• [GIVEN INSTRUCTION]:
Could you reproduce the records starting with the line containing "Where should I" and going on through the line containing "[x=816, y=198]", requests included, with every coordinate in the answers multiplied by 0.45 and rounded to a whole number, halves rounded up? Give only those lines, and leave the pictures out.

• [RECORDS FOR THIS TASK]:
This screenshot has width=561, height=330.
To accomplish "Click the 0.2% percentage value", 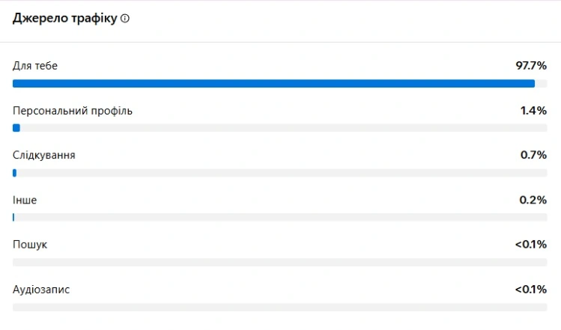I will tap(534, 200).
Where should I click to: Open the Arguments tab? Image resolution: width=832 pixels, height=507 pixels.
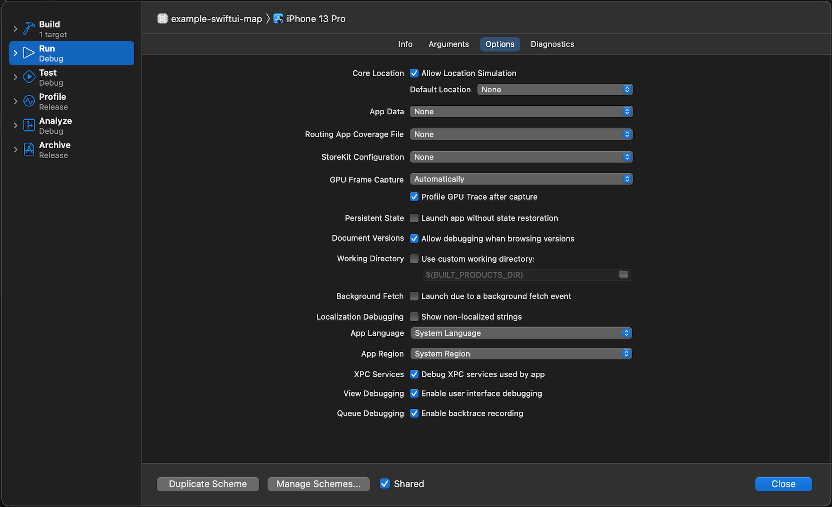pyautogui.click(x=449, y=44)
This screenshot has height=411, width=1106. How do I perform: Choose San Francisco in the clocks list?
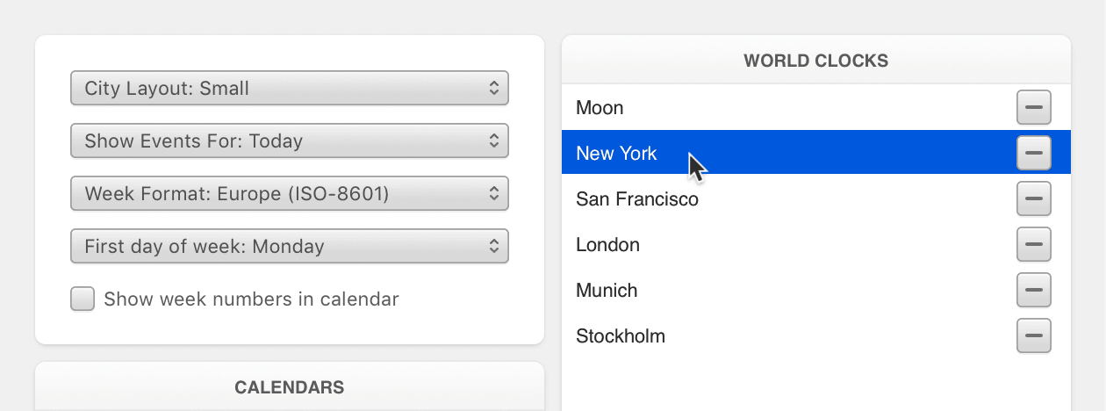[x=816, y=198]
==
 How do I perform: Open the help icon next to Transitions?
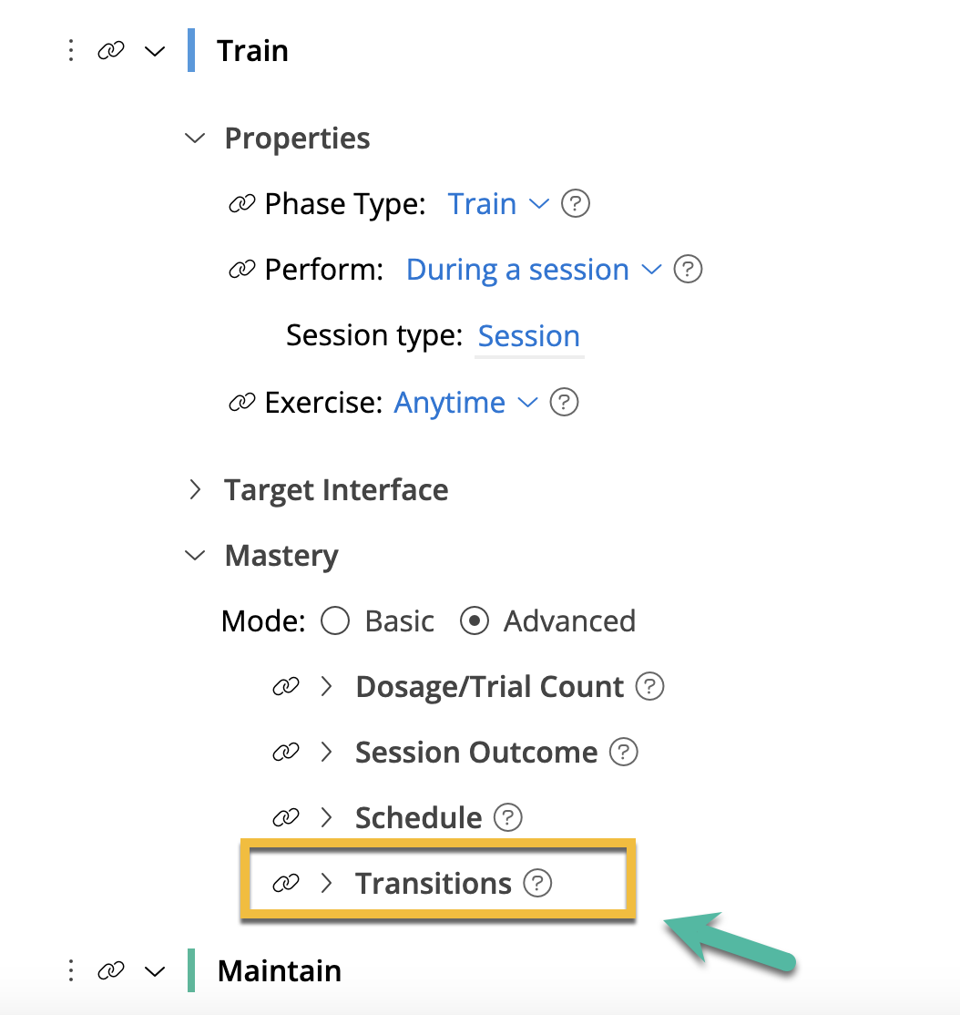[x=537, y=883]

• [IN RESPONSE]:
Where should I click to: Open the Arguments tab? Image resolution: width=832 pixels, height=507 pixels.
pyautogui.click(x=202, y=20)
This screenshot has height=411, width=1106. How do I perform: Choose San Francisco in the clocks list?
[x=367, y=89]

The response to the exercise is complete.